Thursday, April 4, 2013


Teresa MehergTeresa Meherg

Teresa Meherg, of Fayette, Alabama, is the paternal grandmother of Hunter Easton Mcdonald, born April 13, 2012 with left-sided hernia. After successful surgery Hunter progressed toward recovery until late October when he developed a pocket around his hernia site and developed Pneumonia.

 On October 30, Hunter earned his wings and is now zooming through the heavens with his Cherub friends.

Teresa is also grandmother (Nana) to Spencer age 12, Sara Beth age 6, and Sydney age 4, who all enjoy the long-standing motto at her house: "I can at Nana's".

Wednesday, April 3, 2013

MEET OUR BOARD - David Baldwin

Dave BaldwinDavid Baldwin

Dave Baldwin has been a Board Member of Cherubs since July of 2012. Professionally, he is a Director Consultant with Business Network International, an organization that helps business owners and salespeople grow their businesses by word of mouth.

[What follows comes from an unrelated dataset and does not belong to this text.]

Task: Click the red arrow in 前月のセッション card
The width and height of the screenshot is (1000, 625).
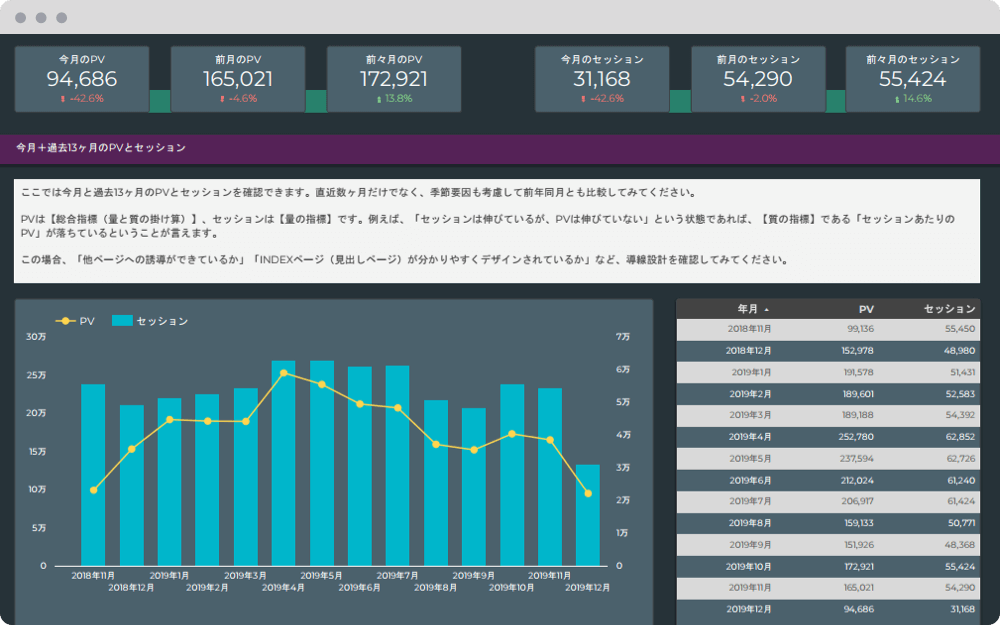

Dave is originally from Pennsylvania; he moved to the Raleigh area in 2007. In his spare time, he enjoys reading and blogging.

Tuesday, April 2, 2013


Karen MyersTracy Meats

Tracy is the mom of Ian Wesley, born April 3, 2004, at 36 weeks old.  He was born with an undiagnosed left-sided CDH.  He spent 53 days in the NICU at Primary Children's Medical Center in Salt Lake City, Utah.  Ian was on ECMO for 7 days and had his CDH repair on day 5.  On day 48, he had left and right inguinal hernia surgeries, along with an undescended left testicle surgery.   He was on a ventilator for 29 days, of which 23 days was an oscillating vent.  He endured many complications including pulmonary hypertension, NG tube feeds, developmental delays, minor oral aversions, hypoplastic left lung, chylothorax,  pneumothorax, anemia, acid reflux, and oxygen dependency.  Ian used oxygen for 546 days.  He currently has abnormal systemic venous drainage above the heart with numerous collateral vessels and an echogenic mass on the heart, all due to ECMO.  Ian loves school and his video games!
Tracy is the Wyoming State Representative and Volunteer Coordinator for CHERUBS.  She is married to her loving husband, Chris, and they have 3 other sons besides Ian; Cole, Shane and Toby.  She is an Avon Representative and her full-time job is a stay-at-home mom.  Tracy has a BS in Accounting and has worked as an auditor and tax consultant.  She enjoys volunteering to help CDH families, reading, playing and listening to music, anything crafty, and fishing.

Monday, April 1, 2013

MEET OUR BOARD - Ashley Barry, Vice-President

Ashley BarryAshley Barry, Vice-President

Ashley Barry, Treasurer, has been a member of CHERUBS since her daughter Jessica, a CDH survivor, was born in 2005. In addition to serving on the executive board for CHERUBS, she is also active in several committees including the NC event, grant writing, and fundraising committees. Professionally, Ashley works as a scientist researching novel cancer therapeutics. She received both her undergraduate and masters degrees from  UNC- Chapel Hill, where she was also a member of the Varsity Fencing team.

Ashley lives in Morrisville, NC with her loving husband Chris, two daughters Jessica and Leah, two cats, and a dog.  She enjoys reading, traveling, crafting, cooking and being active.